Güçsüz bedeni felç inmiş gibi yerde uzanırken ve bacağındaki kan kurumuşken Sidal annesi gelsin diye dua ederken bayıldı.Tanrı, Sidal'e acısın...
12.06.2022
Ahmet Zemheri
çocukluğunun sağnak yağışlı bir Kasım sabahına uyanmıştı. Altıncı yaşı tam karşısında kıyafetlerine de sıçrayan kan ile kanlı küvete girdi. Küvetteki kanlar sürekli taşıyordu. Küvette bir kız çocuğuda vardı. Kız çocuğu ayaktaydı ve donuk bakışlarıyla sadece bir noktaya bakıyordu. Baktığı yer Ahmet'in yangın yeri gözleriydi. Altı yaşındaki hali donuk bakışlar görsede yirmi altı yaşındaki Ahmet, kızın gözlerindeki duygunun acı olduğunu görebiliyordu. Kızın mavi gözlerinde yaş birikince gözleri okyanusa ev sahipliği yapar gibiydi."Ben sana bi şey yapmadım ki" dedi kız çocuğu. Gözyaşları o kadar hızlı akıyordu ki insanın içi acıyordu.
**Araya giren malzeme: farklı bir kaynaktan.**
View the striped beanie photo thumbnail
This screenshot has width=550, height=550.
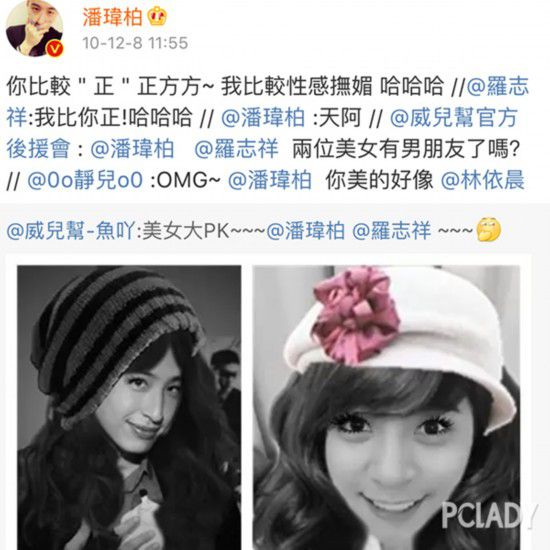[x=129, y=408]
Birinin canı yandı diye diğerinin içi acır mı?
Bir el sıkıyor Ahmet'in boğazını, kız çocuğunun gözyaşları nefes almasını engellerken küvetteki kan yardım istemesine izin vermiyor ve boğazında bir öksürük birikiyor.
"Ahmet!"
Zerrin Zemheri.
Zerrin Zemheri Ahmet'i kurtarırken o kız çocuğunu da kurtarır mıydı?"Ahmet uyan" ince ses ile karınlıktan âdeta sert ve hızlıca çekildi.
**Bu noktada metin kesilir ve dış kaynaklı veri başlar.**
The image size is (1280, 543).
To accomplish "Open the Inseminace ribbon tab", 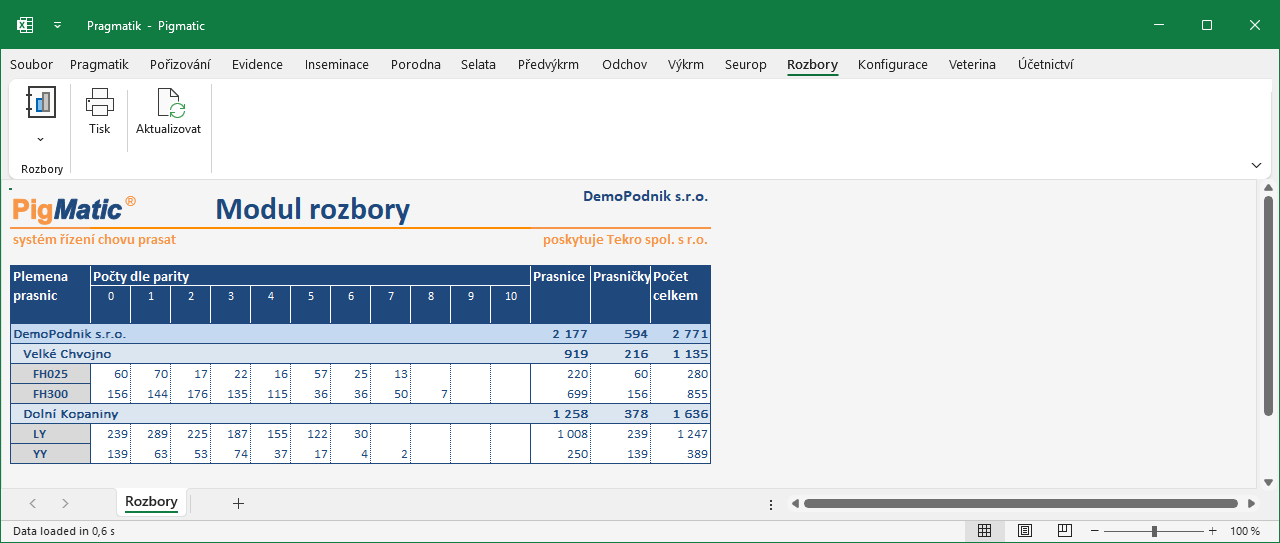I will pyautogui.click(x=337, y=65).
"İyi misin?" dedim. O kadar ürkek bakıyordum ki mavi harelerimin titrediği hissedebiliyordum.
"İyiyim" dedi ve uzandığı yerden doğruldu. İkimizde yatağın üzerindeydik ben oturuyordum o uzanıyordu çünkü ben Ahmet'ten daha önce uyanmıştım.
"Saat kaç?" dedi uykulu sesiyle ellerini belime sıkıca dolarken.
"Dörde geldi galiba" dedim. Birazdan hava aydınlanırdı. Birazdan dediğim yaklaşık iki saat sonraydı.
"Gideyim ben" dedim ama geri çekilmeme izin vermeyen adam daha çok sarıldı. "Sabah ben bırakırım seni" dedi. Dudakları boynumu işgal etmişken sesi boğuk çıkıyordu ve bu sesli gülmeme sebep oluyordu.
"Çok seviyorum seni" dedi, gülüşlerim artarken ellerim sıkıca çıplak omuzlarına tutunuyordu. Altı ay önce kendimi o arabanın önüne atmasaydım ve Ahmet beni kurtarmasaydı cehennemimde hala yanıyor olabilirdim.
"Benden sıkıl o zaman hatırlatacağım sana bu sözlerini" dedim gülerek.
Dalga geçiyordum ama bu şekilde dile getirmek böyle bir ihtimalin olduğunu hatırlamak bile kanımı donduruyordu. Altı ayda ona fazlaca alışmıştım.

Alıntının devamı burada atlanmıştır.